In the post-truth culture that has apparently ceased the present times coupled with the vicious anti-Muslim discourse that permeates many western and non-western societies, Rumi has assumed a new meaning. PHOTO: PINTEREST.

Is Rumi an anti-dote for the post-truth America?

An Islamic scholar of Sharia could also write widely read poetry of love.

Muhammad Tahir February 06, 2017
On January 5, 2017, the New Yorker published an article with a revealing title: “The Erasure of Islam from the Poetry of Rumi.” Rozina Ali—who is also the editorial staff of the magazine—raised an interesting issue: that in the West, Rumi, the 13th-century poet and scholar, is “typically referred to as a mystic, a saint, an enlightened man” but “less frequently described as a Muslim.” 

Ali’s contention is that Rumi’s poetry has been decoupled by his English translators from its Islamic context, and that way they have effaced “historical dynamism” within the Muslim scholarship. Because “Rumi’s works reflected a broader push and pull between religious spirituality and institutionalised faith” in the Islamic civilisation.

Ali quotes Omid Safi, a professor of Islamic studies at Duke University, who believes that reading Rumi without the Holy Quran is akin to reading Milton without the Bible; and, while one can appreciate Rumi’s heterodoxy but at the same time that heterodoxy has to be contextualised within the Islamic history. And such contextualisation allows readers to appreciate that the Islamic culture in the thirteenth century “had room for such heterodoxy”. And, that an Islamic scholar of Sharia could also write widely read poetry of love.

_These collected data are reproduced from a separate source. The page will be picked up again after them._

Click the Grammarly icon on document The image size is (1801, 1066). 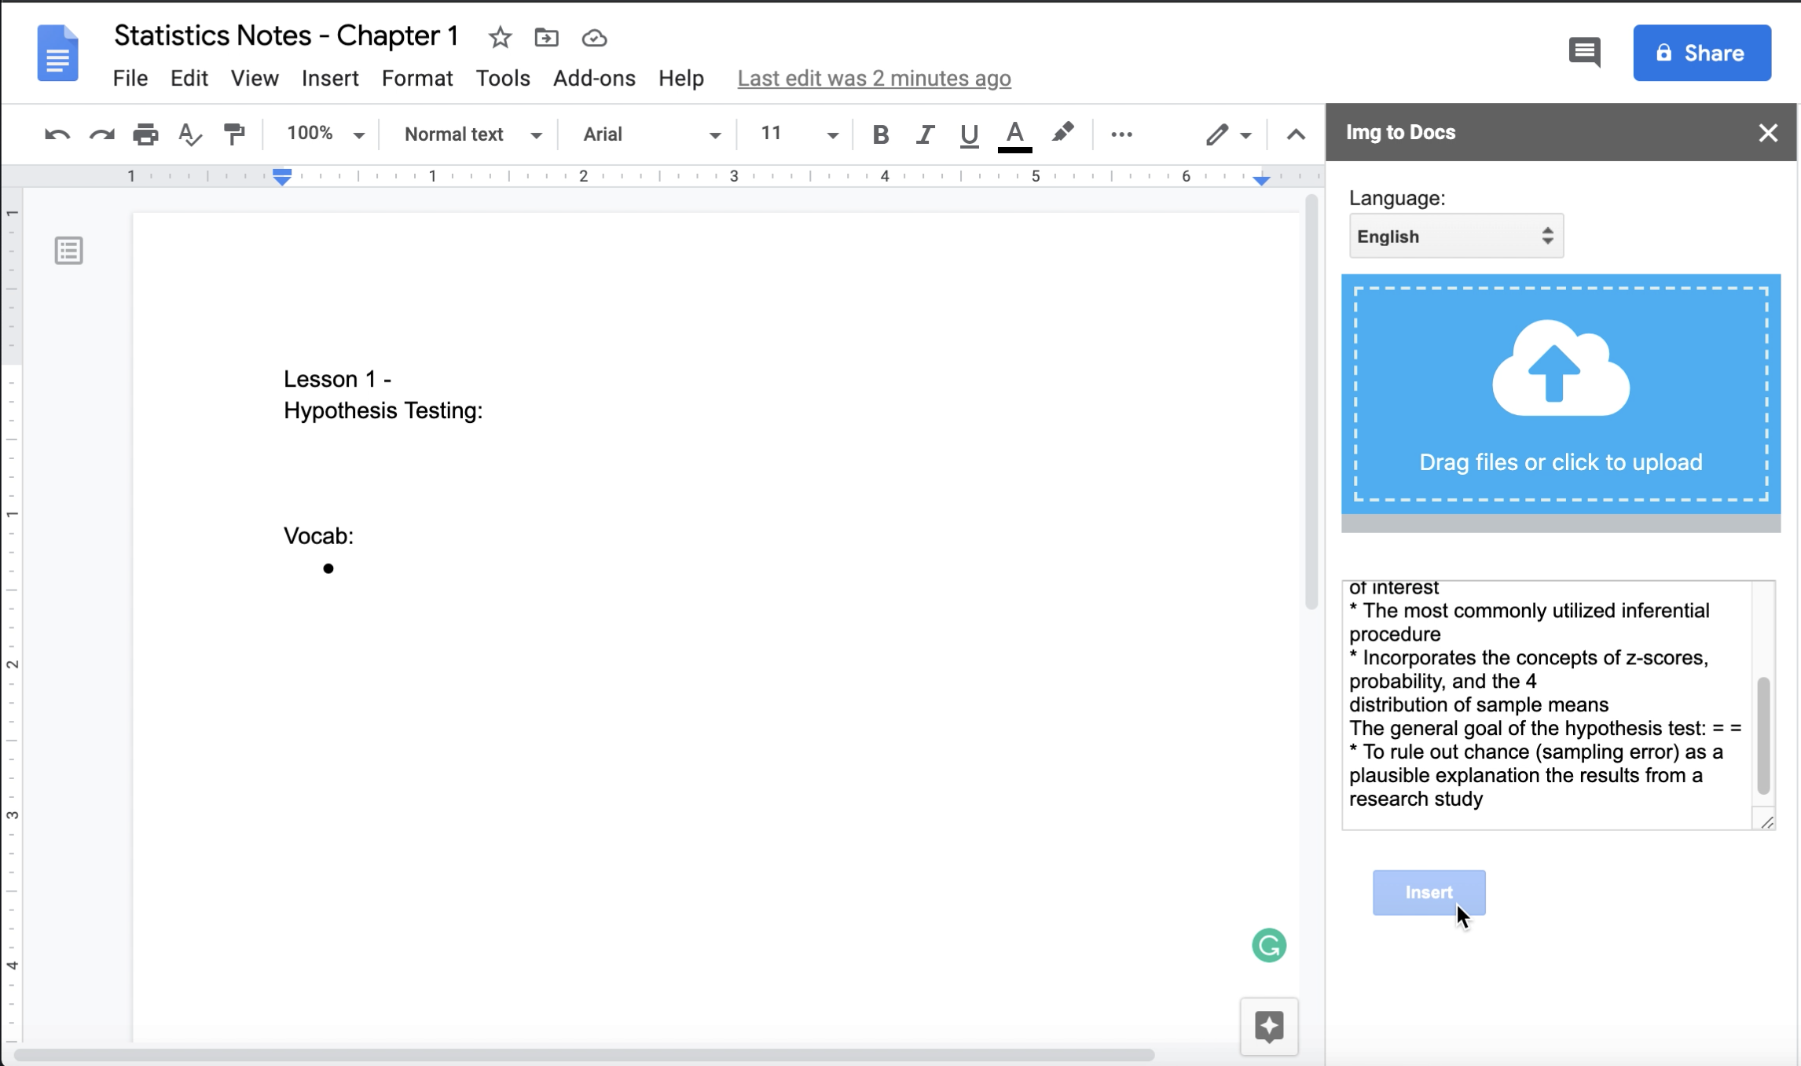coord(1270,946)

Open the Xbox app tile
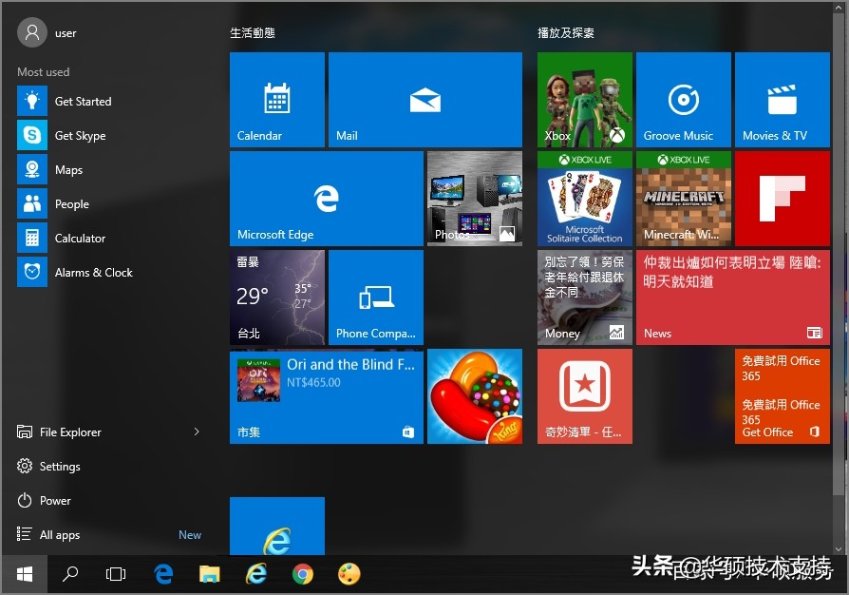pyautogui.click(x=584, y=99)
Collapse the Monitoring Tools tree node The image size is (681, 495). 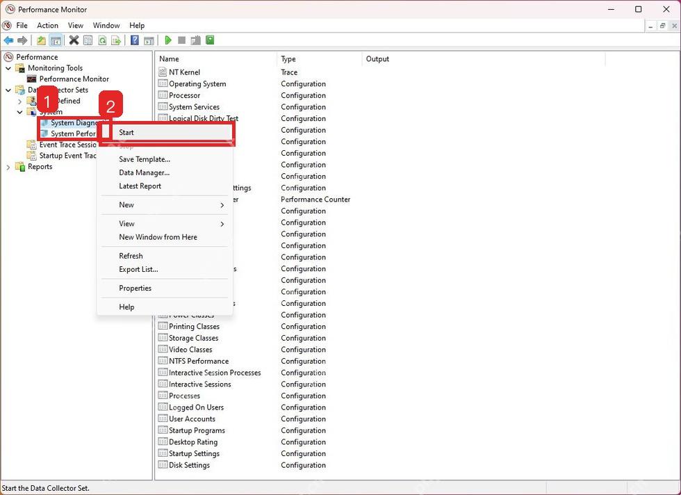8,68
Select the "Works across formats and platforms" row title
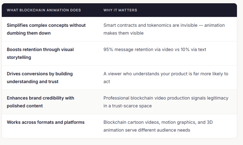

Ali’s article has its own context. In the post-truth culture that has apparently ceased the present times coupled with the vicious anti-Muslim discourse that permeates many western and non-western societies, Rumi has assumed a new meaning: a symbol of Muslim contribution to civilisation. What Ali implies is that Rumi can serve as a potent example to counter those—she, for example, cites the US national security advisor General Michael Flynn—who seems ill-disposed towards Islam or tends to believe that non-western people have no contribution to civilisation.

Problematising the issue 

So, paradoxically, Rumi should be depoliticised—since the Muslim context of his poetry was apparently effaced by the Victorian period translators on purpose—to be used as a political symbol in the Trump era. In effect, Ali’s article has two concerns: translation and Islamophobia. The first issue is essentially of an academic nature and the second one is clearly political.

While Coleman Barks is credited with popularising Rumi in the US— “morphing Rumi into American verse”—but he is also blamed for minimising the Islamic references in Rumi’s poetry and thus effacing its cultural context. And some others have resorted to what Professor Safi calls as a kind of “spiritual colonialism,” like Deepak Chopra and Daniel Ladinsky, who market and sell their unique interpretive works as Rumi books.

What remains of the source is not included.